The key word here, though, is “initial”. The big snag with shale wells is that output falls away very quickly indeed after production begins. Compared with “normal” oil and gas wells, where output typically decreases by 7pc-10pc annually, rates of decline for shale wells are dramatically worse. It is by no means unusual for production from each well to fall by 60pc or more in the first 12 months of operations alone.
Faced with such rates of decline, the only way to keep production rates up (and to keep investors on side) is to drill yet more wells. This puts operators on a “drilling treadmill”, which should worry local residents just as much as investors. Net cash flow from US shale has been negative year after year, and some of the industry’s biggest names have already walked away.

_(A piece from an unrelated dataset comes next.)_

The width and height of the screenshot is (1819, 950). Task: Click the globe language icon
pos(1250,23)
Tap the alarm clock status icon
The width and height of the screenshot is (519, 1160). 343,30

The seemingly inevitable outcome for the US shale industry is that, once investors wise up, and once the drilling sweet spots have been used, production will slump, probably peaking in 2017-18 and falling precipitously after that. The US is already littered with wells that have been abandoned, often without the site being cleaned up.
Meanwhile, recoverable reserves estimates for the Monterey shale – supposedly the biggest shale liquids play in the US – have been revised downwards by 96pc. [Background and here; and see this.] In Poland, drilling 30-40 wells has so far produced virtually no worthwhile production.
In the future, shale will be recognised as this decade’s version of the dotcom bubble. In the shorter term, it’s a counsel of despair as an energy supply squeeze draws ever nearer.